How the Science Scheduler Handles Calibration¶
The calibration system works across three components:
- The NINA plugin captures calibration frames at the observatory
- The server collects frames, creates masters, and applies them to light images
- The web interface lets you monitor calibration status and browse frames
Automatic Workflow¶
Most calibration happens automatically:
- Dark frames are captured during gaps between observations (gap-filling). The server dispatches dark capture when it detects your observatory needs darks for the exposure times and temperatures you've been imaging at.
- Flat frames are captured using the Science Scheduler Calibration instruction in your NINA sequence. You place this instruction in your sequence where flat capture should happen (typically at the start or end of a session).
- Master creation happens automatically when enough individual frames accumulate. The server monitors frame counts and triggers stacking when the configured threshold is reached.
- Calibration application is automatic. When your light images are processed through the pipeline, the server finds matching master frames and applies them.
Viewing Your Calibration Library¶
The Calibration Library page shows the current state of calibration frames for your observatory.
Masters Tab¶
The Masters tab shows your active master frames — the frames actually used to calibrate your light images. Each master shows:
- Frame type (dark, flat, bias)
- Camera and sensor configuration
- Gain, offset, and binning
- Filter (for flats)
- Temperature and exposure time
- Number of source frames used
- Creation date
Click the expand arrow on any master to see the individual frames that were stacked to create it.
Individual Frames Tab¶
The Individual Frames tab shows frames that are accumulating toward a future master but haven't been stacked yet. Once enough frames are collected and a master is created, the individual frames move out of this tab and appear under their master's accordion.
Needs Tab¶
The Needs tab is the most actionable view. It shows:
- Active captures — any gap-fill dark or flat capture session currently running
- Expiry warnings — masters that are approaching their age limit and will need replacement
- Uncovered configurations — camera/filter/gain combinations from your recent light frames that have no matching calibration coverage
- Accumulation progress — how close each frame group is to the master creation threshold, shown as progress bars
Check the Needs Tab Regularly
The Needs tab tells you exactly what calibration work is outstanding. If you see uncovered flat configurations, schedule a flat capture session. If darks are accumulating slowly, the gap-filling system will handle them automatically during idle time.
Flat Frame Capture¶
Flat frames require special attention because they need an illumination source — either a flat panel or the twilight sky. The Science Scheduler provides a dedicated instruction for this.

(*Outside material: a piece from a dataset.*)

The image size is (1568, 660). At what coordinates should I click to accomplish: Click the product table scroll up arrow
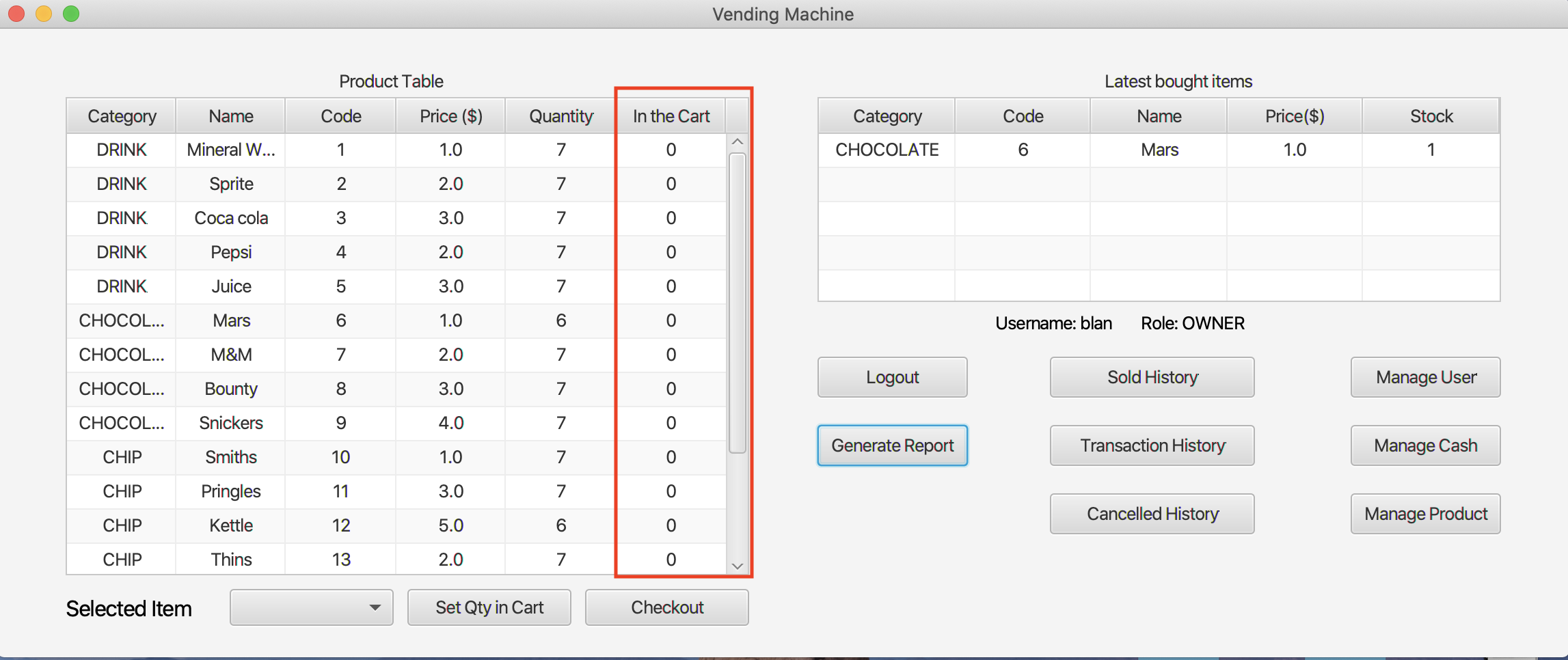[x=738, y=142]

Setting Up Flat Capture in NINA¶
- In NINA's Advanced Sequencer, add the Science Scheduler Calibration instruction
- Choose the flat capture mode:
- Panel — uses a motorized flat panel (requires a connected flat device)
- Sky — uses twilight sky illumination (select Dawn or Dusk)
- Place the instruction in your sequence where flat capture should happen
The instruction queries the server to determine which filters need flats and how many frames are still needed. It then captures only the frames necessary to reach the target count.
How Many Frames Are Captured?¶
The server tells the plugin exactly what's needed based on:
- Target count — the
min_frames_for_mastersetting for your observatory (default: 10) - Current count — how many individual frames have already been collected
- Remaining — the difference:
target - current
If you already have 7 R-filter flats and need 10, the instruction captures only 3 more. If a session is interrupted after capturing some frames, the next run picks up where it left off.
Panel Mode¶
In panel mode, the instruction uses NINA's flat panel integration:
- Trained settings — if NINA's Flat Wizard has been run for a filter/gain combination, the trained brightness and exposure time are used directly
- Auto-brightness — for untrained combinations, the instruction uses NINA's auto-brightness binary search to find the optimal panel brightness (targeting the histogram mean from your Flat Wizard settings)
Flat Wizard Training
You can train flat exposure settings by running NINA's Flat Wizard (found in the top-level Flat Wizard tab). Once trained, the settings persist in your NINA profile and are reused automatically. This is faster than auto-brightness because no search is needed.
Sky Mode¶
Sky mode captures flats using the twilight sky. Select Dawn or Dusk to indicate which twilight period to use. The exposure time adjusts dynamically as the sky brightness changes.
Fallback Mode¶
A Fallback toggle is available on the instruction for testing with camera simulators. When enabled, it skips brightness optimization and captures at a fixed 1-second exposure. This is a development/testing feature and should not be used for real calibration.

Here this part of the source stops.